• _ТЕКСТ ДЛЯ ЧТЕНИЯ_:

• • •

В первую послевоенную пору пензенский краевед А. В. Храбровицкий прислал ему свою только что вышедшую книжку «Русские писатели в Пензенской области» (Пенза, 1946). Федин отозвался на нее большим письмом, в котором были неоспоримые для него слова: «Такие “географии” русской литературы читателю нужны, напоминая, что культура создается всей русской землей, а не только ее прославленными центрами».
Для того чтобы дополнительно проиллюстрировать, как понимал Федин русский национальный характер, достаточно вспомнить хотя бы его отношения с несколькими выдающимися художниками-графиками. Прежде всего — с Николаем Кузьминым, передавшим в рисунках биографию лесковского героя Левши, а затем выпустившего также иллюстрированную мемуарную книгу «Круг царя Соломона», Владимиром Милашевским, создателем новой техники портретного рисунка, и Владимиром Фаворским, автором знаменитых гравюр по сюжетам «Слова о полку Игореве»… С первыми двумя из них, саратовцами по происхождению, мне посчастливилось встречаться. Свое письмо автору Н.В. Кузьмину по поводу отечественных «горемык-гениев» Федин включил в газетную статью «Новое издание Левши» (май 1956 г.). «Я с наслаждением рассматриваю рисунки, — писал он там, — и дивлюсь тому, как Вы точно ухватили и передали самый дух лесковского шедевра — это сочетание насмешливого с грустным, явного со скрытым, эту пропасть между действительностью и сказкой, а в то же время их слитное единство.
Вся эта утонченная игра Лескова, который словом одним и изворотом слова дает почувствовать свою любовь к “величайшему гению” с утраченным для потомства именем и горькую свою злобу на несчастье русской народной судьбы…»
Все мы помним, конечно, сказ Лескова, как неграмотный тульский оружейник вместе с двумя сотоварищами подковал нимфузорию — подарок англичан русскому государю, победителю Наполеона, Александру I. То был бриллиантовый орех, а в нем чудо заморской ювелирной индустрии — микроскопических размеров шевелящая усиками, прыгающая и танцующая кадриль стальная блоха. Ради самолюбия государева, чтобы показать, что и мы не лаптем щи хлебаем, русский умелец из народа, без всяких там мелкоскопов и других чужеземных изобретений явил пущее диво ювелирно-кузнечной техники. Они втроем эту нимфузорию невидимыми гвоздиками подковали и даже выгравировали на подковках свои имена.
Гораздо менее памятна другая половина истории — чем же этот величайший технический гений у себя на Родине кончил. Между тем в сказе 20 глав, действуют два императора — помимо Александра I, главным образом Николай I. По существу, это маленький роман в фольклорном стиле. Лесков был замечательный народный писатель и не побоялся явить в доподлинности обе стороны национальной медали.
Чтобы утереть нос гордому Альбиону и показать талант собственной нации, Николай I вместе с подкованной блохой распорядился послать в Великобританию гениального исполнителя — мастерового Левшу, имени которого даже никто толком не знал. По государеву слову усердствовали, как всегда, впопыхах. И хотя Левшу не отправили, как он есть, битого и драного по всяким поводам настолько, что у него и волосьев на голове почти не осталось. А слегка прихорошили и одели в парадный кафтан с придворного церковного певчего. Гений техники в глазах дворцовых служителей, в их самодельной табели о рангах был равен певчему! Но при этом не озаботились выправить ему паспорт и другие тугаменты.
Впрочем, у аглицкой нации, как вскоре убедился Левша, «на всё другие правила жизни, науки и продовольствия, и каждый человек у них себе все абсолютные обстоятельства перед собою имеет, и через то в нем совсем другой смысл». Курьер, сопровождавший Левшу, «хотя и чин имел и на разные языки был учен», он для англичан остался без потребностей. Они его лишь три дня поили и уломали побыстрее отбыть назад в Россию. А Левшу принялись всячески обхаживать и соблазнять.

• • •

• _ИЗВЛЕЧЁННЫЕ СТРОКИ_:

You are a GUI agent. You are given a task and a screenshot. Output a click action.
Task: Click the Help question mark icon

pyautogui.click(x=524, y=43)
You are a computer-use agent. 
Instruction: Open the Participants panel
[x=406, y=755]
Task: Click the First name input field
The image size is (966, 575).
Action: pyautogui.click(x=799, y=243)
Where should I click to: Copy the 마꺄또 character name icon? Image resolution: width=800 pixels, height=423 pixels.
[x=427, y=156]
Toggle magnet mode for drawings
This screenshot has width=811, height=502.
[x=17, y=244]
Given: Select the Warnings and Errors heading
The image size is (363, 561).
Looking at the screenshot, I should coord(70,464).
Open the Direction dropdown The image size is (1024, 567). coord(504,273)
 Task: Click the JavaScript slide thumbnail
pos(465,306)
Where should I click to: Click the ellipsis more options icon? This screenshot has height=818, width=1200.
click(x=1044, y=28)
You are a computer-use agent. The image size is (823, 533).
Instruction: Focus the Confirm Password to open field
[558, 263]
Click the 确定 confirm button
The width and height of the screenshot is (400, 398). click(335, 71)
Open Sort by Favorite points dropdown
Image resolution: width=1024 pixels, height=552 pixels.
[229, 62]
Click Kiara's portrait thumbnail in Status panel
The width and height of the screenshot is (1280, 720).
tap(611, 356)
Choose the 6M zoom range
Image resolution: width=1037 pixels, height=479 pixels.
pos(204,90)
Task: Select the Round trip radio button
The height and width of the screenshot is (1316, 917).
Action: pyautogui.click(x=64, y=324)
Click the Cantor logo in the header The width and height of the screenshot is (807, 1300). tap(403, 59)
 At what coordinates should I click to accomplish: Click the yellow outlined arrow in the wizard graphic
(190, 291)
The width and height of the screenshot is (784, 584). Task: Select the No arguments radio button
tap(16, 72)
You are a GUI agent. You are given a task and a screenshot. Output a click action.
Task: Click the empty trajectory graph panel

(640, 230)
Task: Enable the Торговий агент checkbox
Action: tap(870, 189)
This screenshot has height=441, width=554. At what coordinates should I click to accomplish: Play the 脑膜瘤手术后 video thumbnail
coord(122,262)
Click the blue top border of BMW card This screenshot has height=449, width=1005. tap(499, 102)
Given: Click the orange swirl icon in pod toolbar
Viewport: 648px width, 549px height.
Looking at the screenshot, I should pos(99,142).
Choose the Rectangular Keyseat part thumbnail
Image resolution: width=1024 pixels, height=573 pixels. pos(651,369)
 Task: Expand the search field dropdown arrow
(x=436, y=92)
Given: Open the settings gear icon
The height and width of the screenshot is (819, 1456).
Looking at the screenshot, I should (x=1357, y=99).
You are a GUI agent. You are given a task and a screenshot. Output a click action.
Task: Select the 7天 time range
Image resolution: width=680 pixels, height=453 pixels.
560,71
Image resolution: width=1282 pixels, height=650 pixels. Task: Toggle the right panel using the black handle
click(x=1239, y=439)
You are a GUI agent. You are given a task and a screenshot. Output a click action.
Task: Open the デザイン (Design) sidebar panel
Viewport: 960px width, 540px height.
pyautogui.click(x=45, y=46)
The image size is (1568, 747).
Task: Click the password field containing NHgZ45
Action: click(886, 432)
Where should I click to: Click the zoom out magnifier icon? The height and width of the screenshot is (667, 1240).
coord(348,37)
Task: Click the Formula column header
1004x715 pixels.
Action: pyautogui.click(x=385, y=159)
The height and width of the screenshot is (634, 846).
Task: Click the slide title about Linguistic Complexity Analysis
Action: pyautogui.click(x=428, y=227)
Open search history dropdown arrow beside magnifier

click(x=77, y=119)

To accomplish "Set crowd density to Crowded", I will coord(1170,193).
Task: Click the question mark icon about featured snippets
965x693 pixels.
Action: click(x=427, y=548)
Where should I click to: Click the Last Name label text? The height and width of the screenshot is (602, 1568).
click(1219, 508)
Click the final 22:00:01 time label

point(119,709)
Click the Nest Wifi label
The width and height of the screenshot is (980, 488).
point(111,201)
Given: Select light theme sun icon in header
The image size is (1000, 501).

• • •

• _РАБОЧЕЕ ЗАДАНИЕ 1_:
Зачем, согласно тексту для чтения, Николай I распорядился отправить Левшу в Великобританию вместе с подкованной блохой? Ответьте в одном–трёх предложениях.
• _РАБОЧЕЕ ЗАДАНИЕ 2_:
Сколько глав в сказе Лескова, если верить тексту для чтения?

• _ОТВЕТ 1_:
Николай I хотел утереть нос гордому Альбиону и показать талант собственной нации. Поэтому он отправил в Великобританию вместе с подкованной блохой и её исполнителя, мастерового Левшу.

• _ОТВЕТ 2_:
В сказе 20 глав.